John Whitehouse was probably born in 1743, the son of John and Mary Whitehouse.
Possibly, the same John Whitehouse who married Mary Stacy on 18 November 1742 at St. George’s, Mayfair. They had four children beginning with John, who was baptised on 18 November 1743 at St. Clement Danes, on the Strand. Three more children followed, all baptised at St. Dunstan-in-the-West on Fleet Street (Mary in 1744, Sarah in 1746 and Pearce in 1747). Mary Whitehouse (née Stacy) may have died about 1748, as John Whitehouse married a Mary Kidson on 2 April 1750 at St. George’s, Mayfair.

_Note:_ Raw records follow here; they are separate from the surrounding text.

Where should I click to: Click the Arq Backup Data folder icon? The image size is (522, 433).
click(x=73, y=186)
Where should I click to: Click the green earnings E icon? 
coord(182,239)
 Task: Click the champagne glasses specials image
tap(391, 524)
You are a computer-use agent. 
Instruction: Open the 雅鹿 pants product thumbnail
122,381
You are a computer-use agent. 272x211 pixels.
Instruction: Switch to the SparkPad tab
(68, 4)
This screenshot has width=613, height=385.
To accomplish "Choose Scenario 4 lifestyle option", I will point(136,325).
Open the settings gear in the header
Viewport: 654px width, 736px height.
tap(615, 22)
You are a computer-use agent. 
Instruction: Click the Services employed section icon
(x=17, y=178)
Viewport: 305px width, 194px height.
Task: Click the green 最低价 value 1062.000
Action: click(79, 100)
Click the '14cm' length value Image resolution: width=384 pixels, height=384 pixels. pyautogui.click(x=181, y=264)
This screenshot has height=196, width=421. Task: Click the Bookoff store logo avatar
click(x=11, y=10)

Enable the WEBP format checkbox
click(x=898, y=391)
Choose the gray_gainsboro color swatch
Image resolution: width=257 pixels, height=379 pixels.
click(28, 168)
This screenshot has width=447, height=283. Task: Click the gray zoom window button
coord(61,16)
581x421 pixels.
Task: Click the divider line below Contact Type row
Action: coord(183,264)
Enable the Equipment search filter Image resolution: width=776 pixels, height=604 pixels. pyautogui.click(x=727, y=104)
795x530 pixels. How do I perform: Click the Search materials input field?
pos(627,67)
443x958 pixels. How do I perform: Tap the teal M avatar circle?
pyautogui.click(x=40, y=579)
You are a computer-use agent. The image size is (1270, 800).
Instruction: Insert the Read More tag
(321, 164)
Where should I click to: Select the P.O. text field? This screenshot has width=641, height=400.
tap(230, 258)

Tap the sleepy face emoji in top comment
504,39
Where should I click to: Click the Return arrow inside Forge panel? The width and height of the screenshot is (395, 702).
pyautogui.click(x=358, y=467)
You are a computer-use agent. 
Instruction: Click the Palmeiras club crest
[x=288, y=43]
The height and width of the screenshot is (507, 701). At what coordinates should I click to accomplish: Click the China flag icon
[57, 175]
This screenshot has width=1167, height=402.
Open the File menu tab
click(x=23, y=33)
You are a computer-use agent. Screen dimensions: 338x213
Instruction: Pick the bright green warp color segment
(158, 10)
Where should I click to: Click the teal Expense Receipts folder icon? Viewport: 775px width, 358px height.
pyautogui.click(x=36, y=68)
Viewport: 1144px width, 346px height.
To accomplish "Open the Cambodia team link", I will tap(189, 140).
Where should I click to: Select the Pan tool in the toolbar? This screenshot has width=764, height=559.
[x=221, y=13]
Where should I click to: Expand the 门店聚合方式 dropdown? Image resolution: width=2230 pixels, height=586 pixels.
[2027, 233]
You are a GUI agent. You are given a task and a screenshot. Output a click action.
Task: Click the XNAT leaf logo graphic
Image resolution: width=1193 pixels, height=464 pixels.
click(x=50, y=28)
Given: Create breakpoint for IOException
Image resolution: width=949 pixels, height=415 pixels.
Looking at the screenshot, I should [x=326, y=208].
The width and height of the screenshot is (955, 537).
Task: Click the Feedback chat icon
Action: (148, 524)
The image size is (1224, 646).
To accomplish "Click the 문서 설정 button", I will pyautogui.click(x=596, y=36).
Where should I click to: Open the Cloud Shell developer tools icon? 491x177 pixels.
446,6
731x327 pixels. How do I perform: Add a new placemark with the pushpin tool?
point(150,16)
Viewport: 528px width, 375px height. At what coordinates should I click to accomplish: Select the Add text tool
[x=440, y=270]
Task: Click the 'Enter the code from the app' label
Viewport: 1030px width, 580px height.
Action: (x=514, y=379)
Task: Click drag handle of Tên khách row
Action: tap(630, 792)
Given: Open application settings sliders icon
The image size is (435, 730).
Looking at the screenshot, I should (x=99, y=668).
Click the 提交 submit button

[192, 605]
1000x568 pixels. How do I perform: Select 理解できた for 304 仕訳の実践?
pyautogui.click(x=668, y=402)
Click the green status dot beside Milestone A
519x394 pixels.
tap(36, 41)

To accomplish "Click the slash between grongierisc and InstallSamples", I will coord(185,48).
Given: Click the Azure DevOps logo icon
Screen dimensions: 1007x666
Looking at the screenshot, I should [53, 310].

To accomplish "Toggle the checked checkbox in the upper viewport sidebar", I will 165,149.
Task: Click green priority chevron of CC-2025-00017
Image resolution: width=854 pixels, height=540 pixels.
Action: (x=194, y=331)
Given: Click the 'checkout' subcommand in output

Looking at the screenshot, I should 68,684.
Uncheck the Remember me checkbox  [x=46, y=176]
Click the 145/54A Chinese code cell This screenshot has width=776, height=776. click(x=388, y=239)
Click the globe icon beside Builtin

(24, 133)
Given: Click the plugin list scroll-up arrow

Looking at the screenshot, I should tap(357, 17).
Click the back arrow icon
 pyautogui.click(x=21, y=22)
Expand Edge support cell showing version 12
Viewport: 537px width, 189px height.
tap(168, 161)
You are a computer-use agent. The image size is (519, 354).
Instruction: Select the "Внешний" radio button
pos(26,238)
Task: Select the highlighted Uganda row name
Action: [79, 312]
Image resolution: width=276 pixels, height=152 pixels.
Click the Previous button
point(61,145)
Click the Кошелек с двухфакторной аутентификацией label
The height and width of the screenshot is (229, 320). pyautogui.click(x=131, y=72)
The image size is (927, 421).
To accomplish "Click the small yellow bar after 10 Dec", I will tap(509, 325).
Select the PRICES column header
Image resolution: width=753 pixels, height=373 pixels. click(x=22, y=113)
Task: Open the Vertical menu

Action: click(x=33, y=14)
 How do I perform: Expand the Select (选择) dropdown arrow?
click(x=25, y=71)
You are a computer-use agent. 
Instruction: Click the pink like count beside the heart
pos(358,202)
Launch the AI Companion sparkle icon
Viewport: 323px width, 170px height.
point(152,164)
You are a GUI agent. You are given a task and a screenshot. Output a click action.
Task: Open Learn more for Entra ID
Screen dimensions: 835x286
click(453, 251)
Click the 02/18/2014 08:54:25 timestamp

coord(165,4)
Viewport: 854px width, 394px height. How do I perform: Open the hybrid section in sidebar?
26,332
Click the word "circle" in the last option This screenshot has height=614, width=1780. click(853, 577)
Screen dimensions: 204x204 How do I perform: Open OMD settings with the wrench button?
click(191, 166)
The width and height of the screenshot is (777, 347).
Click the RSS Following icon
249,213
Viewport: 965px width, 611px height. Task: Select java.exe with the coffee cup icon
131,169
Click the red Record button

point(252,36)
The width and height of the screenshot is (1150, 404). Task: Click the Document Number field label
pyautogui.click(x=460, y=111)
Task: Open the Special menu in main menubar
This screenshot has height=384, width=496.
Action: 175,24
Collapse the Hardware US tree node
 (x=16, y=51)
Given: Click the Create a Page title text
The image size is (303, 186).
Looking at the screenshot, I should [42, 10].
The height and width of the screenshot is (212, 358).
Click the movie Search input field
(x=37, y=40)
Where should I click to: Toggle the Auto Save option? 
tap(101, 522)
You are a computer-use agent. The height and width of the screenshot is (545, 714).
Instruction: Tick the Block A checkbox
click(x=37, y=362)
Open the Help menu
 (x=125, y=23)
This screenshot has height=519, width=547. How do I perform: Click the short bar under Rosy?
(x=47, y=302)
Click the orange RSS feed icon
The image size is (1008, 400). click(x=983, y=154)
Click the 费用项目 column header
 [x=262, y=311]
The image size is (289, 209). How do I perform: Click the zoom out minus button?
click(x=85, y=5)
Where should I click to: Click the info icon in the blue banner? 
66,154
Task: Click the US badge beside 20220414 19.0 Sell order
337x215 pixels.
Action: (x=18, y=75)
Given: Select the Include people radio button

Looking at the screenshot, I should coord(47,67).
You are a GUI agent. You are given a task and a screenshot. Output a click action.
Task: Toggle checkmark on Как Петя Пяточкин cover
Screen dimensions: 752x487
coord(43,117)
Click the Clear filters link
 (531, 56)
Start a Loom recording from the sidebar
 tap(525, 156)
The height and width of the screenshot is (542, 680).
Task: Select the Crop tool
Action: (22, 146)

Whitehouse joined the navy about 1759 as an ordinary seaman in HMS St George. He was about 16 years old, and spent two years with the ship under Captains Clark Gayton and James Norman. He then moved to HMS Flamborough, captained by Samuel Thompson, where he remained for another two years as a midshipman.
Thompson moved to HMS Lark in March 1763 and Whitehouse followed. Whitehouse spent the next two summers in Newfoundland waters with this ship. In 1765, he was master’s mate under Lieutenant Ralph Dundas in the St Lawrence schooner based in Halifax. This schooner was one of six purchased the previous year by Alexander, Lord Colvill, Cook’s old captain.
Whitehouse next joined HMS Guernsey, the flagship of Hugh Palliser, who was governor of Newfoundland at the time. This ship was captained by James Chads, one of the heroes of Quebec in 1759. Whitehouse spent two summers in the ship in Newfoundland waters, and formed a close friendship with Joseph Gilbert, the ship’s master. Gilbert later became master of Resolution on Cook’s Second Voyage.
At the end of 1767 Whitehouse passed his lieutenant’s examination.
Whitehouse joined Resolution on 17 December 1771 and, according to the muster, he was 31 years old and from London. Possibly, he joined on the recommendation of his friend the master, Joseph Gilbert. Whitehouse is not mentioned in the narrative for the voyage nor has any journal or log of his survived.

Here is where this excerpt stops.